Exercise materials section start
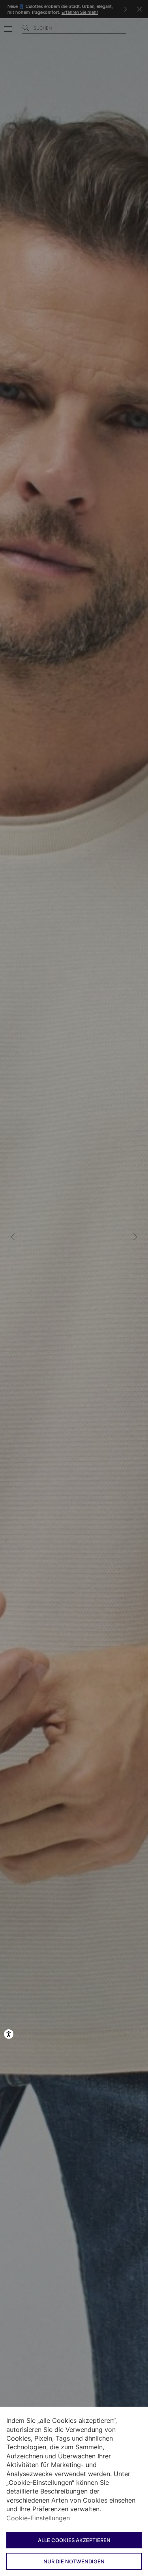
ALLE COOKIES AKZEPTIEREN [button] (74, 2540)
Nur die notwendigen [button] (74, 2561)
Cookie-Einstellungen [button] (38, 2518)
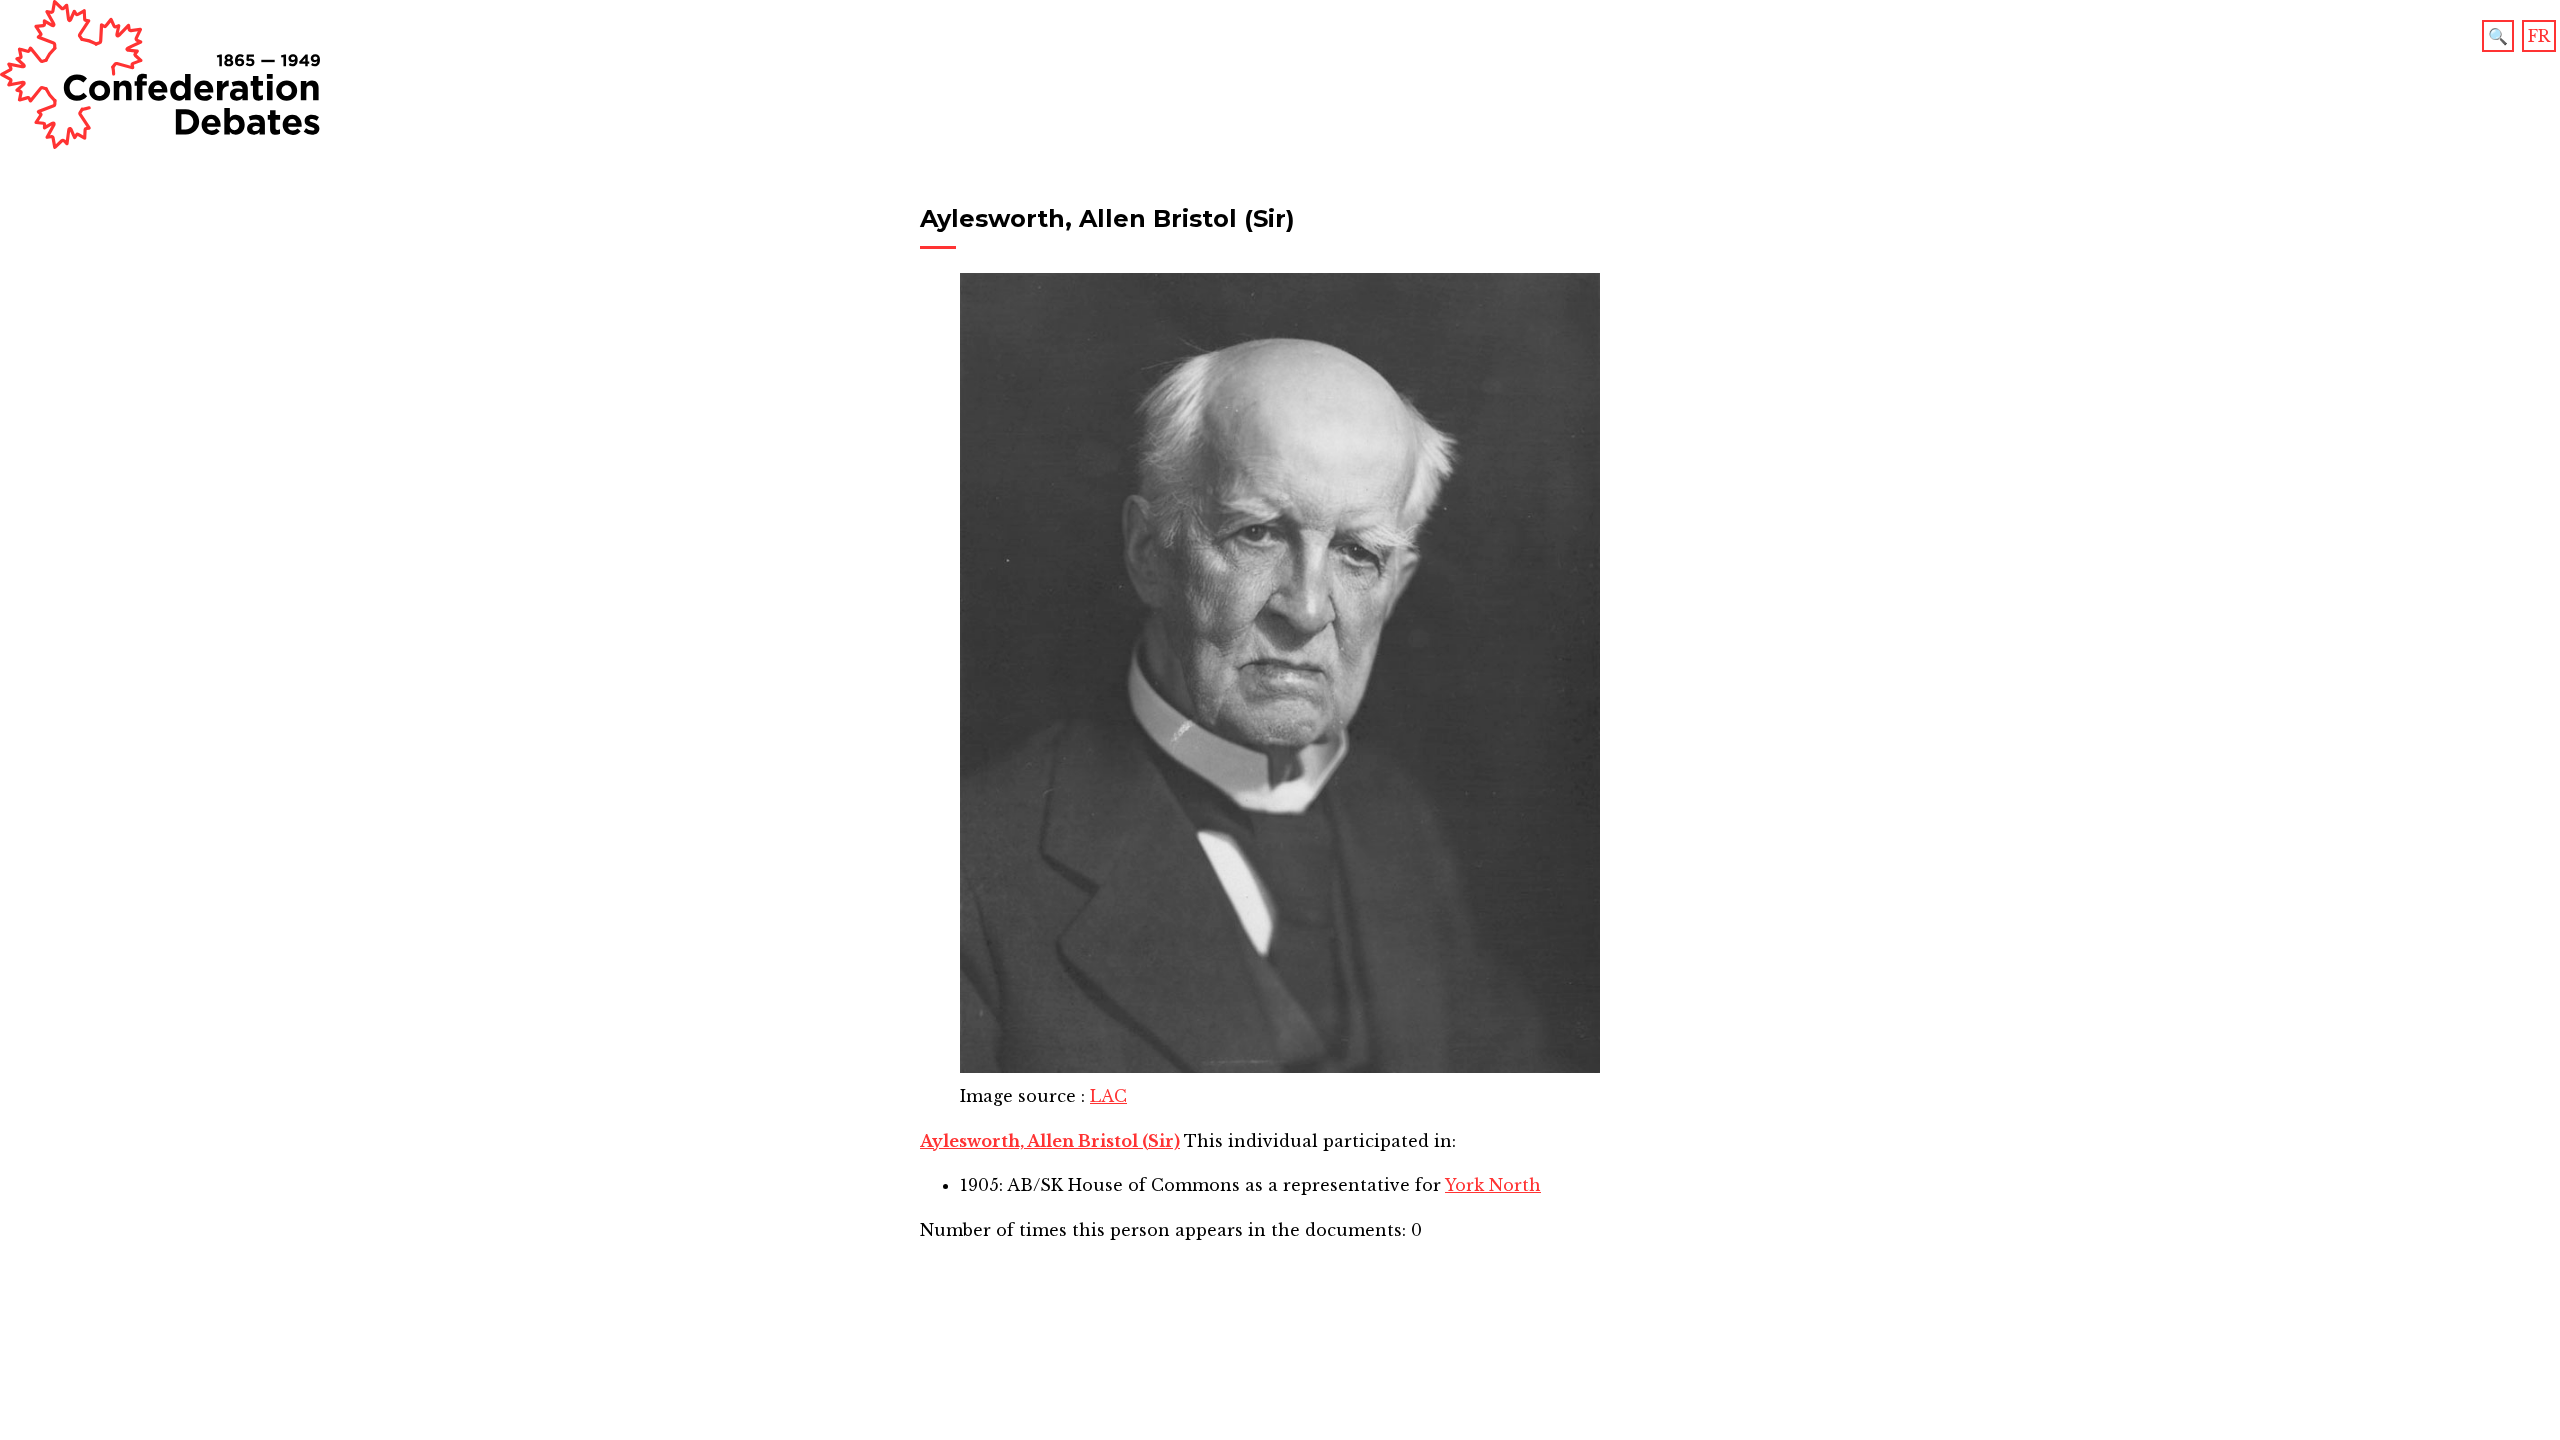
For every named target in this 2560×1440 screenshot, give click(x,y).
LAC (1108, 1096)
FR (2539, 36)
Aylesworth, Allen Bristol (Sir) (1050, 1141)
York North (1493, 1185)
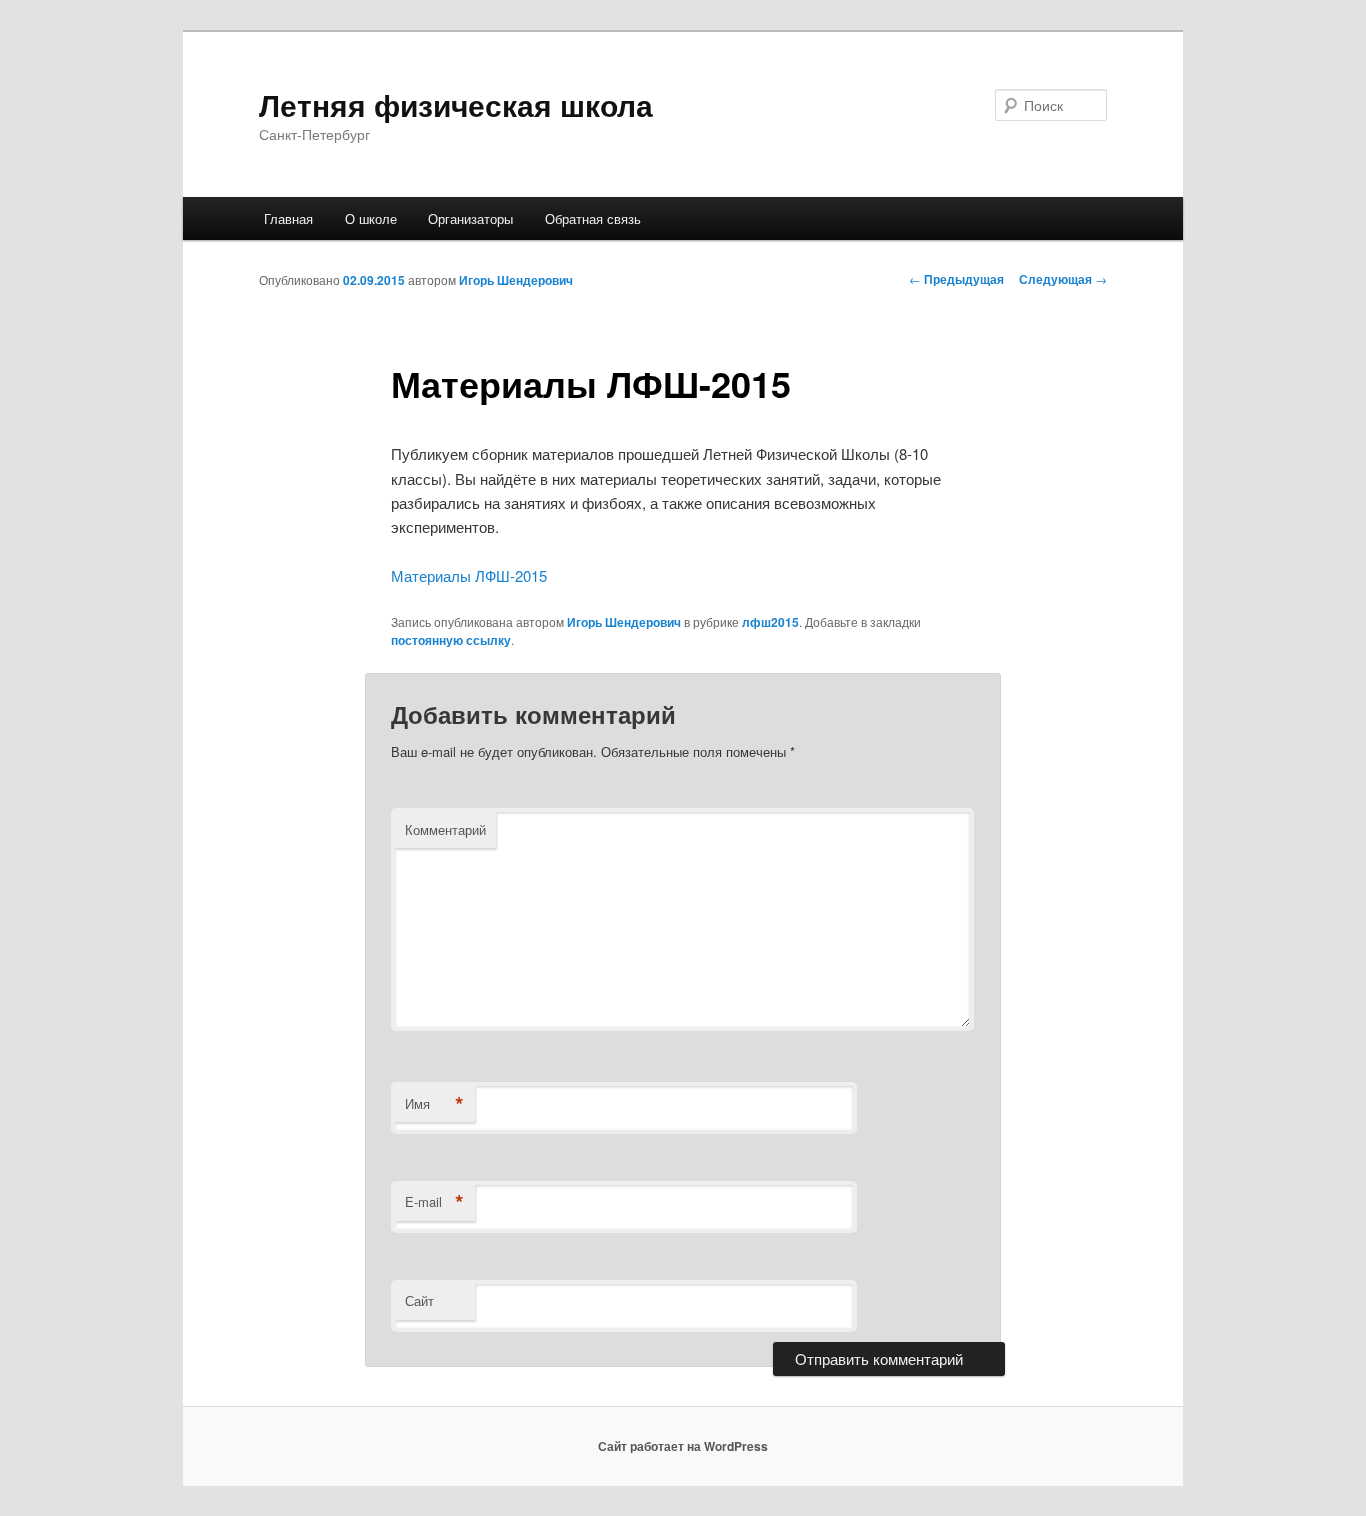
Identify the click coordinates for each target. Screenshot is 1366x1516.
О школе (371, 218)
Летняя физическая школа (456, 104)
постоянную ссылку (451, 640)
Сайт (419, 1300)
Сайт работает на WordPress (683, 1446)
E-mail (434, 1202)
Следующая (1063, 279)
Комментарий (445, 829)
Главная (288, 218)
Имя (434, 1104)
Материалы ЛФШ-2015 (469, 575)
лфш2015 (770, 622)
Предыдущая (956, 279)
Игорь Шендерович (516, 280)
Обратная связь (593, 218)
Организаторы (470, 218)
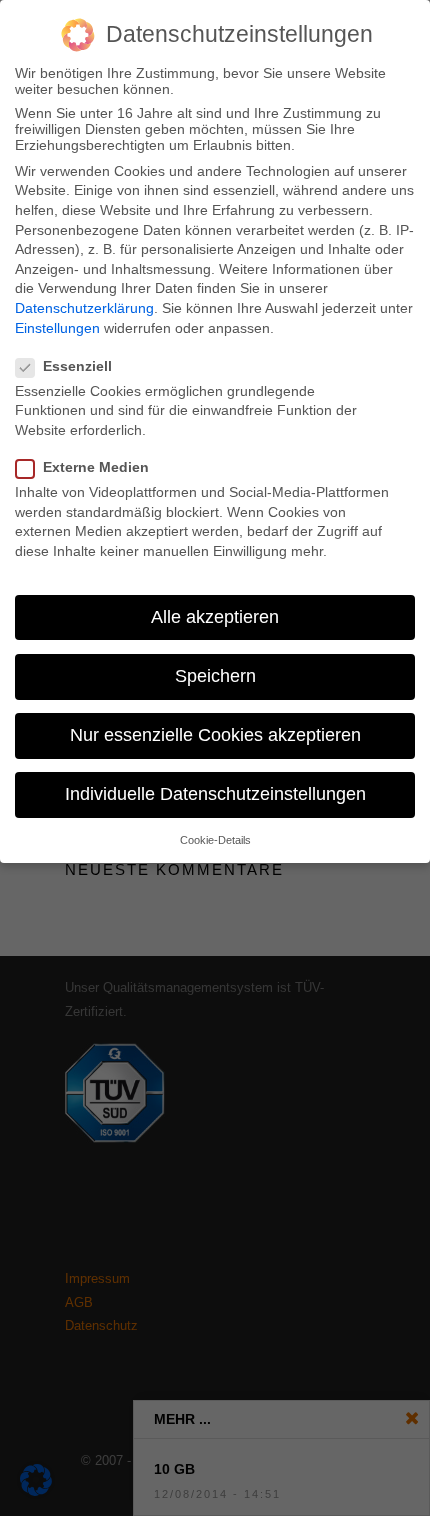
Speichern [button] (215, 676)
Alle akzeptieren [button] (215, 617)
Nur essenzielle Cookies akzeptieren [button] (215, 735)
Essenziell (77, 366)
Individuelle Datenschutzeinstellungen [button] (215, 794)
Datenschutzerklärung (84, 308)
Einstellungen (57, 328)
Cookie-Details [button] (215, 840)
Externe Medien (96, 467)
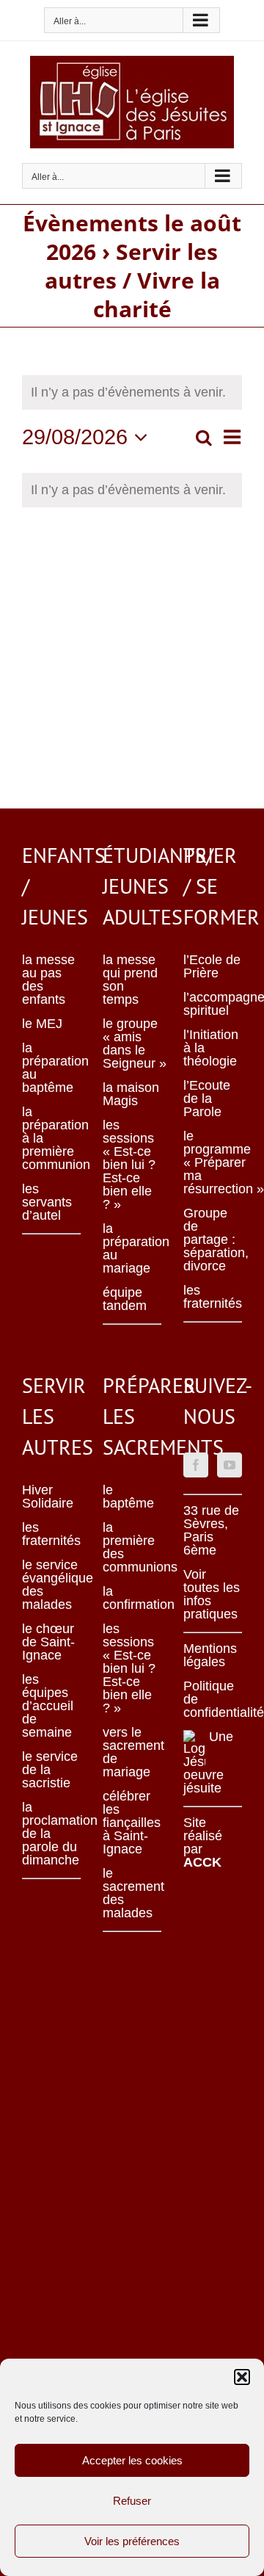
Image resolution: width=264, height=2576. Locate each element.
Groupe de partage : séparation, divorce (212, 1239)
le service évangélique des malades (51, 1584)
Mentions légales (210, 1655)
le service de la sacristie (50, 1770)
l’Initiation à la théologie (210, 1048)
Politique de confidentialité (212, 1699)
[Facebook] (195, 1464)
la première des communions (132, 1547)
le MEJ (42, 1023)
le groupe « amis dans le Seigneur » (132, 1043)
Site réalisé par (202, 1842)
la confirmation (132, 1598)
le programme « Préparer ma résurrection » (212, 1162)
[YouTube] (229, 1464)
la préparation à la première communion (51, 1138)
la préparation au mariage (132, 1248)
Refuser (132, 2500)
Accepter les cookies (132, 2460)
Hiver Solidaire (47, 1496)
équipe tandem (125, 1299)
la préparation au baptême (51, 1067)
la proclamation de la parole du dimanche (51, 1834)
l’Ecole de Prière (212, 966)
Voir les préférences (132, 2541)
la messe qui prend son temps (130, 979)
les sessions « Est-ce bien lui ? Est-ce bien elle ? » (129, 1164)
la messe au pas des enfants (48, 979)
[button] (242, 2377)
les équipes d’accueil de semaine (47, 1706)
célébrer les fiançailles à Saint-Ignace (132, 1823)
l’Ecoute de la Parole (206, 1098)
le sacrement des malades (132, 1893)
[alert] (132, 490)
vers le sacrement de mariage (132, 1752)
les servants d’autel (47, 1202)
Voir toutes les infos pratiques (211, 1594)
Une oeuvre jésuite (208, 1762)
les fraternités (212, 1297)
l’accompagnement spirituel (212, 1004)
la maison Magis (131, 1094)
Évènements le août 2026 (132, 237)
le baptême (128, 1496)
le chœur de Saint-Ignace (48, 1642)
Exercise materials section end
Please repeat exactly the data above from its first line to the line that contains "la confirmation (132, 1598)", inclusive, and leave every picture out.

ALLE COOKIES AKZEPTIEREN [button] (74, 2540)
Nur die notwendigen [button] (74, 2561)
Cookie-Einstellungen [button] (38, 2518)
For every named target in this 2560×1440 screenshot, give click(x,y).
LAC (1108, 1096)
FR (2539, 36)
Aylesworth, Allen Bristol (Sir) (1050, 1141)
York North (1493, 1185)
Identify the click coordinates for each target. Screenshot is 1366x1516.
О школе (371, 218)
Летняя физическая школа (456, 104)
постоянную ссылку (451, 640)
Сайт (419, 1300)
Сайт работает на WordPress (683, 1446)
E-mail (434, 1202)
Следующая (1063, 279)
Комментарий (445, 829)
Главная (288, 218)
Имя (434, 1104)
Материалы ЛФШ-2015 (469, 575)
лфш2015 (770, 622)
Предыдущая (956, 279)
Игорь Шендерович (516, 280)
Обратная связь (593, 218)
Организаторы (470, 218)
Speichern [button] (215, 676)
Alle akzeptieren [button] (215, 617)
Nur essenzielle Cookies akzeptieren [button] (215, 735)
Essenziell (77, 366)
Individuelle Datenschutzeinstellungen [button] (215, 794)
Datenschutzerklärung (84, 308)
Einstellungen (57, 328)
Cookie-Details [button] (215, 840)
Externe Medien (96, 467)
Image resolution: width=264, height=2576. Locate each element.
Groupe de partage : séparation, divorce (212, 1239)
le service évangélique des malades (51, 1584)
Mentions légales (210, 1655)
le service de la sacristie (50, 1770)
l’Initiation à la théologie (210, 1048)
Politique de confidentialité (212, 1699)
[Facebook] (195, 1464)
la première des communions (132, 1547)
le MEJ (42, 1023)
le groupe « amis dans le Seigneur » (132, 1043)
Site réalisé par (202, 1842)
la confirmation (132, 1598)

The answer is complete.